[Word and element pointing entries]
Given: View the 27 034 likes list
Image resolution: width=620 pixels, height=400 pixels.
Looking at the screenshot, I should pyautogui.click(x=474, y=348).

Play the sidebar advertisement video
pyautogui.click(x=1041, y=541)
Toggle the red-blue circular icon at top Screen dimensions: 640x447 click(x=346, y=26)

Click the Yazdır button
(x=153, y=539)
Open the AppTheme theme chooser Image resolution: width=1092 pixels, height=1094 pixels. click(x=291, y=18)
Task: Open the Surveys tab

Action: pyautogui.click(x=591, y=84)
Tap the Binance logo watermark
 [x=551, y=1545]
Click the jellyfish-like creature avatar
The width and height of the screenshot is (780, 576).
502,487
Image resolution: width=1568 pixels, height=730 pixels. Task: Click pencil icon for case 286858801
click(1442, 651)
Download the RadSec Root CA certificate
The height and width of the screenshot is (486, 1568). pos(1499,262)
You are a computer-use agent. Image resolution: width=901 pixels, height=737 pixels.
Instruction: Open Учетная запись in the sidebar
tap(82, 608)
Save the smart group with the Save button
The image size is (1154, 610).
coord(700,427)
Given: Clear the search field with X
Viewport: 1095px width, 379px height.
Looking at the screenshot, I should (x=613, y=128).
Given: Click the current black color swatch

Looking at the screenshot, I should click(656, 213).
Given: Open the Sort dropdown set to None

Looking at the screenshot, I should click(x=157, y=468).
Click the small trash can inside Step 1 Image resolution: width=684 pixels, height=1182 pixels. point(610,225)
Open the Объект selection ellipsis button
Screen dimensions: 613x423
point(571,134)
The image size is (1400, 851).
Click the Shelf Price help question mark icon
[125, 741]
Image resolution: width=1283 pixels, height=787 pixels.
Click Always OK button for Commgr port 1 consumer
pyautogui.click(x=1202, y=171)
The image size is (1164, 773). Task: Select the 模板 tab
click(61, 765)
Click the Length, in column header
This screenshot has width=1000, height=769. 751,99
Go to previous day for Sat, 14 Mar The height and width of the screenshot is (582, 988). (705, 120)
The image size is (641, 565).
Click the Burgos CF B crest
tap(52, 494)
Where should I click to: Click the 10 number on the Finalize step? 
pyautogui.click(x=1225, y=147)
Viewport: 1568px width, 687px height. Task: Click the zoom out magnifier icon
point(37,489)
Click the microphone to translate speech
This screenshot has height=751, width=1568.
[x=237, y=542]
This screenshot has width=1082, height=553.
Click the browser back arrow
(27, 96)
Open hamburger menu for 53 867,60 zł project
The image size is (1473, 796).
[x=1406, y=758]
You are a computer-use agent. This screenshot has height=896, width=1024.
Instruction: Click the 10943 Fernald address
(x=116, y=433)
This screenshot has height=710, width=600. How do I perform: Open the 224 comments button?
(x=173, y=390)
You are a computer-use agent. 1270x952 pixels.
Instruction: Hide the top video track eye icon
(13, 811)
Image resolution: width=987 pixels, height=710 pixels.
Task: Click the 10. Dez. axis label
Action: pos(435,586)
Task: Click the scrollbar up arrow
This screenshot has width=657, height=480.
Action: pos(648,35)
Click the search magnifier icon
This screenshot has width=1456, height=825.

EXERCISE =
Reproduce the items above verbatim, starting at the line containing "Image resolution: width=1568" and ending at the line containing "Looking at the screenshot, I should click(656, 213).".

EXERCISE RESULT =
Image resolution: width=1568 pixels, height=730 pixels. Task: Click pencil icon for case 286858801
click(1442, 651)
Download the RadSec Root CA certificate
The height and width of the screenshot is (486, 1568). pos(1499,262)
You are a computer-use agent. Image resolution: width=901 pixels, height=737 pixels.
Instruction: Open Учетная запись in the sidebar
tap(82, 608)
Save the smart group with the Save button
The image size is (1154, 610).
coord(700,427)
Given: Clear the search field with X
Viewport: 1095px width, 379px height.
Looking at the screenshot, I should (x=613, y=128).
Given: Click the current black color swatch

Looking at the screenshot, I should click(656, 213).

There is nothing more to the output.